Antônio Silvino fazia-se respeitado de seus satélites. Disciplinava-os. Sabia assegurar a conveniente distância que deve existir entre comandante e comandados. Jamais permitiu atrocidades que não houvesse, em pessoa, determinado.
Chegara ele com a sua récua a uma fazenda. À hora do improvisado almoço, um cabra, o Tempestade, deu-se ao luxo de reclamar:
– Ô arroz insosso de todos os diabos!
Um relâmpago de cólera fulgiu nos olhos de Silvino, que, findo o repasto, foi falar à mulher do fazendeiro:
– Dona, a senhora tem sal em casa?
– Tenho, seu Capitão. Eu vi aquele homem não gostar… Vossenhoria me discurpe, me perdoe o arroz sair insosso: foi coisa do avexame, do aperreio do perparo…
… – Nhóra não, não é por isso, não: eu quero saber se a senhora me pode vender meio litro de seu sal.
– Posso lhe ceder; vender não. O Capitão leve o sal, que não lhe custa nada e é dado de gosto!
– Nhóra não, não é pra carregar, não. É um ensinamento que eu quero dar naquele cabrocha, que falou do arroz. Me vá ver meio litro, por bondade!
Atendido, Silvino pediu uma bacia, derramou dentro o sal, dissolveu com uma porção de água e, voltando ao terreiro, onde o Tempestade esgravatava a dentuça, obrigou-o, de punhal à mão, a beber toda aquela água, horrivelmente salgada:
– Isso é pra você, seu bruto, perder o costume de botar defeito no que lhe dão, de graça! Engula! Ou engole, ou morre! Comeu insosso, beba salgado, que é pra carga não ficar torta… Cabra sem criação!
Daí a pouco o Tempestade padecia sob a ação do purgante mais que enérgico…
Lampião aparceira-se com os miseráveis a quem capitaneia. Troca insultos e graçolas com eles. Falta-lhe o espírito autoritário de Silvino. Apenas na hora dos combates, é cegamente obedecido: todos creem na sua invicta estratégia de guerreiro caboclo.

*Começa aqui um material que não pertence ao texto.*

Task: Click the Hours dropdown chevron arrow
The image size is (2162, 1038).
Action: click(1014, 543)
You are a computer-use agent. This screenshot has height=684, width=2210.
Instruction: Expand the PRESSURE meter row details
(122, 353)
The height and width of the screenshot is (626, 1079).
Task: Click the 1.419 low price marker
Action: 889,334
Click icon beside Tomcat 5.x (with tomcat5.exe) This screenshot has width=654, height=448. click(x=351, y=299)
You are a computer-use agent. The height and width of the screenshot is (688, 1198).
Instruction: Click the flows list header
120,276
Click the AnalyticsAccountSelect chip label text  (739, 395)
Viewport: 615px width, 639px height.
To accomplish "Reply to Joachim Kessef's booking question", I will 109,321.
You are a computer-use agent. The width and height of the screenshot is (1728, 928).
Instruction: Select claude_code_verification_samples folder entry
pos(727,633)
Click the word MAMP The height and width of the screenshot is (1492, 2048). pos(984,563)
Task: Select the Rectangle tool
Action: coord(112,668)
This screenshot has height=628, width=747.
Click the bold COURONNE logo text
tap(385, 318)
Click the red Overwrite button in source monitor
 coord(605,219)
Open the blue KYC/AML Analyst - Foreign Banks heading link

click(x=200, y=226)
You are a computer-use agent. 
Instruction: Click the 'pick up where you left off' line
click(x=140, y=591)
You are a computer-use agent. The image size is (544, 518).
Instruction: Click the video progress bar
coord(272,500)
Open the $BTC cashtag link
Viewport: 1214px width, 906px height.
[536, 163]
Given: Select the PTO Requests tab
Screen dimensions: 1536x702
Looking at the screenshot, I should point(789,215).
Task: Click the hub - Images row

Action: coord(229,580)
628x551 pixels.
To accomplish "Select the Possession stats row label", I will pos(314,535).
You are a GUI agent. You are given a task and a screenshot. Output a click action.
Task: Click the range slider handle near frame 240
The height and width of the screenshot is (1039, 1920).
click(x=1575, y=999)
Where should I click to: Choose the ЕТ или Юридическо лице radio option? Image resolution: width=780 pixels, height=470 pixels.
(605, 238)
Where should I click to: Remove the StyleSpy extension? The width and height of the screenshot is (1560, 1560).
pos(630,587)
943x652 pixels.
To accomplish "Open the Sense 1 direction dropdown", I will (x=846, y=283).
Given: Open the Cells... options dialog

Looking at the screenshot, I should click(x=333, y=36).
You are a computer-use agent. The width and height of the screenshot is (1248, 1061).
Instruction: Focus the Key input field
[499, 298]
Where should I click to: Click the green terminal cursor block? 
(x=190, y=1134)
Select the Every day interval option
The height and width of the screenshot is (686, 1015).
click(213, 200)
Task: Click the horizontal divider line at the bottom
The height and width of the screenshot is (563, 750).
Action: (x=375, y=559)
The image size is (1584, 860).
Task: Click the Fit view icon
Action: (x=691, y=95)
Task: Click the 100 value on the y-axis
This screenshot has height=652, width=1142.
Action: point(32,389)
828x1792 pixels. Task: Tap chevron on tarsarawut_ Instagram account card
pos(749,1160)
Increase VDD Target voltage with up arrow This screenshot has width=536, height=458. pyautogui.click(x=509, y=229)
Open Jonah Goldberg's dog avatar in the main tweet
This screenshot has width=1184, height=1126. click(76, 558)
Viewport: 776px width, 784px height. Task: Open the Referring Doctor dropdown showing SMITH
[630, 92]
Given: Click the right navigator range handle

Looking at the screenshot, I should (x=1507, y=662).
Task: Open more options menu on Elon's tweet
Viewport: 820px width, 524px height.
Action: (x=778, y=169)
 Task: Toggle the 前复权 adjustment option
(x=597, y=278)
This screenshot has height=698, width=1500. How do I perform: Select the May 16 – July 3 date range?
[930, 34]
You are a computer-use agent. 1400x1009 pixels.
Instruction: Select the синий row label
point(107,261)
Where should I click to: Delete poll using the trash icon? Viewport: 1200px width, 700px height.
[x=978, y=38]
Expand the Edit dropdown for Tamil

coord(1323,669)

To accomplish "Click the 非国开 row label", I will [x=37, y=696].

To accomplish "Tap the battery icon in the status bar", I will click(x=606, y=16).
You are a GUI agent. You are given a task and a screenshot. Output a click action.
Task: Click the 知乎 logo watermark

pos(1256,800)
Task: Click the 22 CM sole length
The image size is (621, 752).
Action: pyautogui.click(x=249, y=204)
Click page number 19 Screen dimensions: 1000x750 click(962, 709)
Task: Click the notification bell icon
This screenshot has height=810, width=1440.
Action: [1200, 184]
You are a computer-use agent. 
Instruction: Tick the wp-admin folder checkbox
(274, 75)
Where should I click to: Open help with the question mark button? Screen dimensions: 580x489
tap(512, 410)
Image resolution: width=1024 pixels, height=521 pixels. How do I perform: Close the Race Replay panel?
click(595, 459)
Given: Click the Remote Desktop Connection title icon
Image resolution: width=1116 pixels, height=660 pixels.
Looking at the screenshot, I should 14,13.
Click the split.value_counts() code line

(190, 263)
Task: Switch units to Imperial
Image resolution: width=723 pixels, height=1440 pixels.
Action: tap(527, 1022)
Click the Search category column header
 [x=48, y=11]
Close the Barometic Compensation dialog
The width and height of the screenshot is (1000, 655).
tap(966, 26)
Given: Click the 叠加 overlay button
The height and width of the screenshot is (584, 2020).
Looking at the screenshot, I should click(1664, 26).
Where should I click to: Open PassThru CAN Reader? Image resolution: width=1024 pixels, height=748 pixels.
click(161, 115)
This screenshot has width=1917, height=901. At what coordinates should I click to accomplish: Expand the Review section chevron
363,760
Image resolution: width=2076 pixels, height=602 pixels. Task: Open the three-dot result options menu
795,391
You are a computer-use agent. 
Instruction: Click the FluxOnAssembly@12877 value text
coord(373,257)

Antônio Ferreira, irmão de Virgolino, também se acamaradava em excesso com os restantes componentes do bando. Um dia, Lampião mandou que o mano e mais quatro homens fossem à casa dum seu protetor e esperou no mato que regressassem. No alpendre da casa em questão, havia uma rede armada. Os cinco bandidos, empurrando-se violentamente, disputavam o gozo de alguns momentos na tipóia. Nesse ruge-ruge de encontrões, um fuzil cai ao solo e dispara, prostrando morto Antônio Ferreira, atingido pelo tiro no mamilo esquerdo.
Compungidos, os quatro criminosos voltaram imediatamente à presença de Virgolino. Conduziram o cadáver e narraram a casualidade da fatal ocorrência. Lampião ouviu-os, silencioso. A cabroeira, solidária com o chefe, censura os recém-vindos, lembrando que por via duma dessas é que o povo diz que brincadeira de home cheira a defunto… Sabino Gomes, mais perverso, insinua que a história está mal contada…
Lampião decide: não quer mais a companhia dos autores da vadiação em que morreu o Antônho. Expulsa-os do bando. O armamento, porém, era seu, dele. Exige imediata restituição. E apenas os quatro se haviam despojado das armas, Lampião, auxiliado por Sabino, os liquida a tiros e facadas.
ANTONIO SILVINO |
Antônio Silvino ou Manoel Baptista de Morais, nasceu em Ingazeira, PE, no dia 2 de novembro de 1875 e faleceu em Campina Grande, PB, no dia 30 de julho de 1944, na casa de uma prima. Era filho de Francisco Batista de Morais e Balbina Pereira de Morais.
Inicia-se no cangaço em 1896, juntamente com o irmão Zeferino, após a morte do pai, o bandoleiro “Batistão do Pajeú”. Adota o nome de guerra de Antônio Silvino em homenagem a um tio, Silvino Aires Cavalcanti de Albuquerque, também bandoleiro.
Foi preso em 1914, durante o governo do general Dantas Barreto. Tornou-se o prisioneiro número 1122, da cela 35, do Raio Leste da antiga Casa de Detenção do Recife, teve comportamento exemplar. Em 1937, é libertado através de um indulto do presidente Getúlio Vargas.